As reported in Nature, the vaccine was personalized to the nine patients in the trial depending on the genetics and tissue profile of their individual tumors.
The patients all had either stage III or IV kidney cancer and were operated on to remove the tumors before being treated with the vaccine. Five patients also had supplementary treatment with the checkpoint inhibitor ipilimumab. The tumor tissue removed during surgery was used to personalize the vaccine to each patient.

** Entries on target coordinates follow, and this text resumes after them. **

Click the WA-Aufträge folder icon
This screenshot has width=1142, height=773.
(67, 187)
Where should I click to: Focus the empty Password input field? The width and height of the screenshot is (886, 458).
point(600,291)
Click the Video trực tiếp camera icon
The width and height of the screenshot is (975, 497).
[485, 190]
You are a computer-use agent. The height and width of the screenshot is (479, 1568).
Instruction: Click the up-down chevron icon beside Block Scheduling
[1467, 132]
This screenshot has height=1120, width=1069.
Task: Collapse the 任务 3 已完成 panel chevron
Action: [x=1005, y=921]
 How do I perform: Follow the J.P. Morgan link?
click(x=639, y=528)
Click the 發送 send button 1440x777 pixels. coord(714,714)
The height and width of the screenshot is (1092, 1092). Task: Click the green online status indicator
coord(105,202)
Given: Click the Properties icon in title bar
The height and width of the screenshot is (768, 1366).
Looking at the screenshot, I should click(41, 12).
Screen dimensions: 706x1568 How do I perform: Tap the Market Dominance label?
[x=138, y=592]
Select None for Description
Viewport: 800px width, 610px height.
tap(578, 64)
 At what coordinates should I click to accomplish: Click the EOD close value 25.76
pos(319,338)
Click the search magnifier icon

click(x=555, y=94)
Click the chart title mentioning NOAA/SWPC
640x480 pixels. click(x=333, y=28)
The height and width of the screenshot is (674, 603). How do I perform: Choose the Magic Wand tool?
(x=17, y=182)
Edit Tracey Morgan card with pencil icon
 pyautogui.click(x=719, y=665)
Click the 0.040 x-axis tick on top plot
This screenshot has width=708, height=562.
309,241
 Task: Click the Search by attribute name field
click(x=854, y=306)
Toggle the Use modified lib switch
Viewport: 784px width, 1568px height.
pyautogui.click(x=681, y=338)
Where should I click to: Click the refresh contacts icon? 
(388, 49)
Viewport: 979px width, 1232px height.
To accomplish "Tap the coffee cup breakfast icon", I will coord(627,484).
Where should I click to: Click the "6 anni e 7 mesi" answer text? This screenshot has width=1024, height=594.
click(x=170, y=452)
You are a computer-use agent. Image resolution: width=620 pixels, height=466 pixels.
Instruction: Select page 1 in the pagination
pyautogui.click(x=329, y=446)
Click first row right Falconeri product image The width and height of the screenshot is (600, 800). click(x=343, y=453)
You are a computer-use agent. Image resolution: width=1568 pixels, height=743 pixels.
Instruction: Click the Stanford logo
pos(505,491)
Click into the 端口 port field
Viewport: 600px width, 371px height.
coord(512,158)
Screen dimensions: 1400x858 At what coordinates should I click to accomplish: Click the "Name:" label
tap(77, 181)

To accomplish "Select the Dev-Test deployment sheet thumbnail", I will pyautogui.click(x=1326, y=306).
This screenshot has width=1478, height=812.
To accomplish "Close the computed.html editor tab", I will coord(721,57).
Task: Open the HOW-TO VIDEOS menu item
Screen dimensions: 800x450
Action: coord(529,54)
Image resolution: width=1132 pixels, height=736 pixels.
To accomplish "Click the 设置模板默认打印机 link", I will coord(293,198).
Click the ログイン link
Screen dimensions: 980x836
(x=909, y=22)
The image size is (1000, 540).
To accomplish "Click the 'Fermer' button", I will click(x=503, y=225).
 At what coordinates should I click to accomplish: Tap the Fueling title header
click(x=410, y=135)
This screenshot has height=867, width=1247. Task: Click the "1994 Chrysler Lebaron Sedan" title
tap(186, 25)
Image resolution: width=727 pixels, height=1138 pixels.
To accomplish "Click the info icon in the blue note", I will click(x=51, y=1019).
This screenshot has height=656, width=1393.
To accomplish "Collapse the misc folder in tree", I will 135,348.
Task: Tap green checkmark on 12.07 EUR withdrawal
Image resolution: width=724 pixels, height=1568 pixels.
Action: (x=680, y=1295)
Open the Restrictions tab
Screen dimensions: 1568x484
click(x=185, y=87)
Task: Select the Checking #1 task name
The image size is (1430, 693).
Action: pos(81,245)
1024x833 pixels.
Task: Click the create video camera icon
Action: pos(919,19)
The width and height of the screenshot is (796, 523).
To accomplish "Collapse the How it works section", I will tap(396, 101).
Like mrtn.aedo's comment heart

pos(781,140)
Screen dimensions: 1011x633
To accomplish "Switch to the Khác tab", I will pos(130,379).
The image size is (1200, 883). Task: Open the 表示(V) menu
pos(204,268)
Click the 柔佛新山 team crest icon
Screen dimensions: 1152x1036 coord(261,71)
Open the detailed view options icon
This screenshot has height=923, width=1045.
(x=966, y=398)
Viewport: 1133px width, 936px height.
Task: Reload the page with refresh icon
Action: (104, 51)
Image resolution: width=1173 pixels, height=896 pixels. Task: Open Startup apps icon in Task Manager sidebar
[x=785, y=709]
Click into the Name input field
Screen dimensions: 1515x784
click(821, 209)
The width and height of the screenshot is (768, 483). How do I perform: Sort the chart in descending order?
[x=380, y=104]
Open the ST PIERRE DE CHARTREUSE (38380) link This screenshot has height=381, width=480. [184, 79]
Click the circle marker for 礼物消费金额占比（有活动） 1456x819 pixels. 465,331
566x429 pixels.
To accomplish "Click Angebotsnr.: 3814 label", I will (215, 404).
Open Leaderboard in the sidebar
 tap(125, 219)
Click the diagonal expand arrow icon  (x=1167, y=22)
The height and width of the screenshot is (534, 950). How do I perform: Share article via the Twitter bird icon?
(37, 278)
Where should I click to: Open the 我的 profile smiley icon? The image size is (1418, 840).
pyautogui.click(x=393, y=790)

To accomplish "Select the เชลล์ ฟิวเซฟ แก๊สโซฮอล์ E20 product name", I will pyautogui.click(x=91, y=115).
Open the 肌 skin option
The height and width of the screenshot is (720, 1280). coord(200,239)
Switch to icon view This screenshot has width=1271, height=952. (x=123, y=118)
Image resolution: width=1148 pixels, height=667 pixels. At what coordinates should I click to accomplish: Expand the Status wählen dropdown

“We’re very excited about these results, which show such a positive response in all nine patients with kidney cancer,” said co-lead author and co-principal investigator Toni Choueiri, director of the Lank Center for Genitourinary Cancer at Dana-Farber, in a press statement.
The second co-lead author Catherine Wu, MD, is chief of the Division of Stem Cell Transplantation and Cellular Therapies at Dana-Farber. Wu developed the NeoVax technology used in the trial and won the Sjöberg Prize last February in recognition of her work on developing personalized cancer vaccines.
Surgery is currently the standard treatment for advanced renal cell carcinoma, which can then be followed by immunotherapy with a checkpoint inhibitor like pembrolizumab to try and prevent recurrence.
While this is highly effective in about a third of patients, two thirds have recurrence after surgery meaning that additional therapeutic options are needed.
The cancer vaccine tested in this study is designed to target neoantigens that are present on tumor cells but not seen in healthy tissue. The investigators test each patient’s tumor and then use computer algorithms to predict which neoantigens to add to the vaccine to provoke the most effective immune response.
“The neoantigens targeted by this vaccine help steer immune responses towards cancer cells, with the goal to improve on-target efficacy and reduce off-target immune toxicity,” says Choueiri. Indeed, the side effects in this trial were minimal and mostly consisted of injection site reactions and some flu-like symptoms.
Of the nine patients included in this study, all generated a T cell response to the neoantigens in the vaccine and driver mutations in the tumors. Anti-tumor T cell reactivity was detected in seven of the patients. The vaccine also appeared to increase the number of T cell clones being produced by the patients’ immune systems.
The vaccine will now move onto stage 2 testing to better assess its efficacy and to trial how effective combining this type of vaccine treatment with checkpoint inhibitor therapy is.